+++ MATERIAL FOR THE TASK

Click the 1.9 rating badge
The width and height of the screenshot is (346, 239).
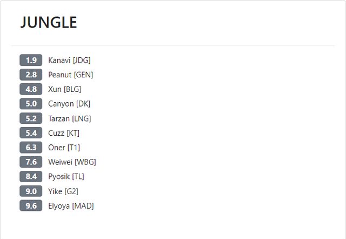click(x=31, y=60)
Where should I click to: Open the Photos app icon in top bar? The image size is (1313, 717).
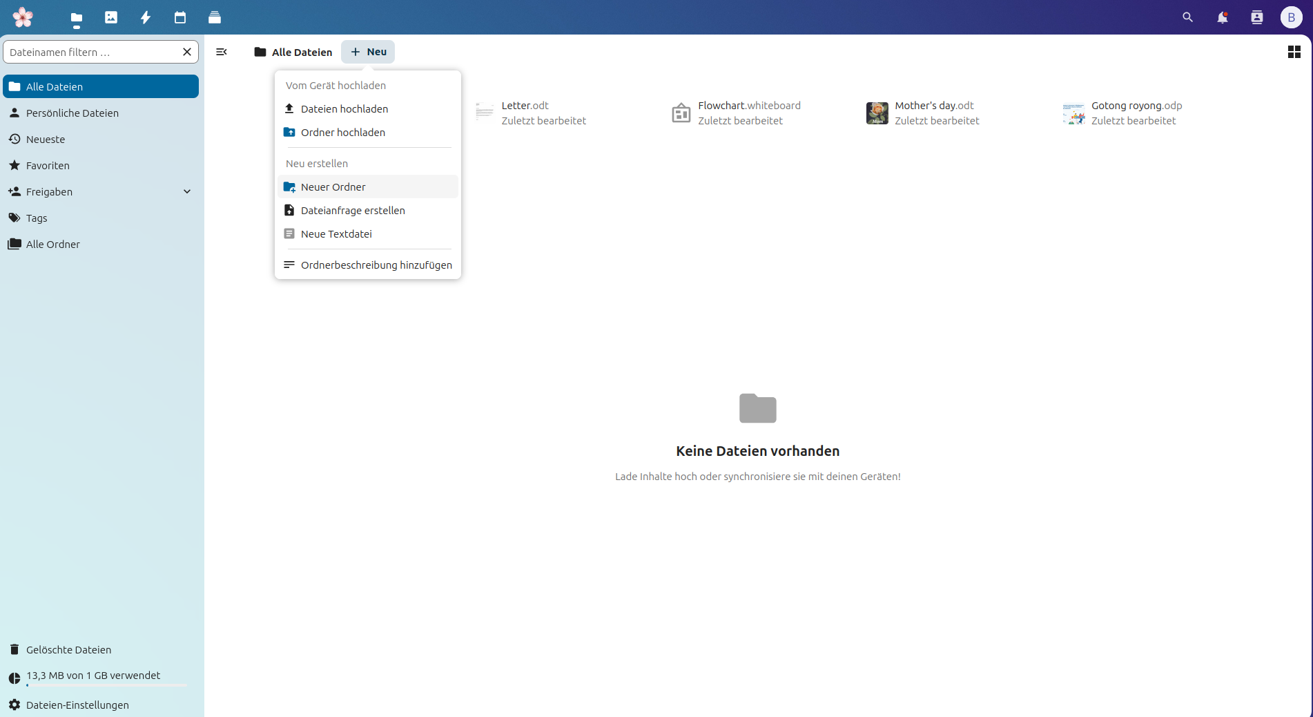pyautogui.click(x=111, y=17)
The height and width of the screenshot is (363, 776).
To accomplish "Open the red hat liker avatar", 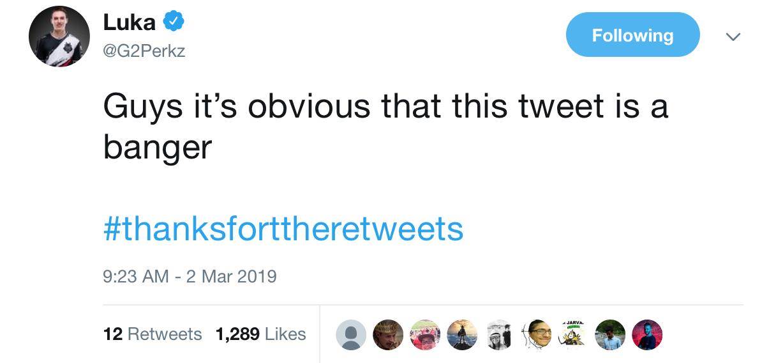I will click(x=424, y=334).
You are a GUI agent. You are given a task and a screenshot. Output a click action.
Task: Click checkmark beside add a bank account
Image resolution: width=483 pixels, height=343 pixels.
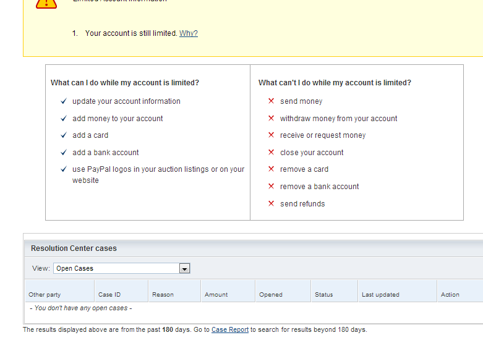pos(63,153)
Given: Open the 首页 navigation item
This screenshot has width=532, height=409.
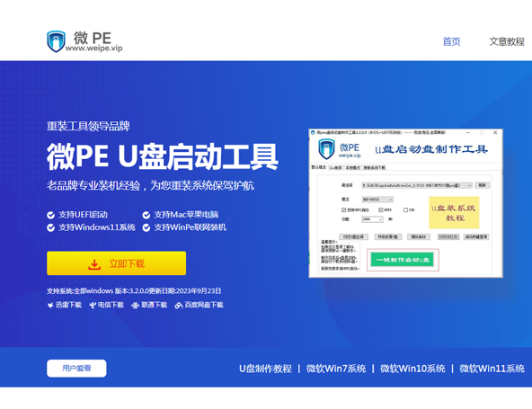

++++++

All lines from the one containing "Task: Click checkmark" through the final line of the records are to be retyped exactly; no other lines and no pictures are to be included.

Task: Click checkmark beside add a bank account
Image resolution: width=483 pixels, height=343 pixels.
pos(63,153)
Given: Open the 首页 navigation item
This screenshot has width=532, height=409.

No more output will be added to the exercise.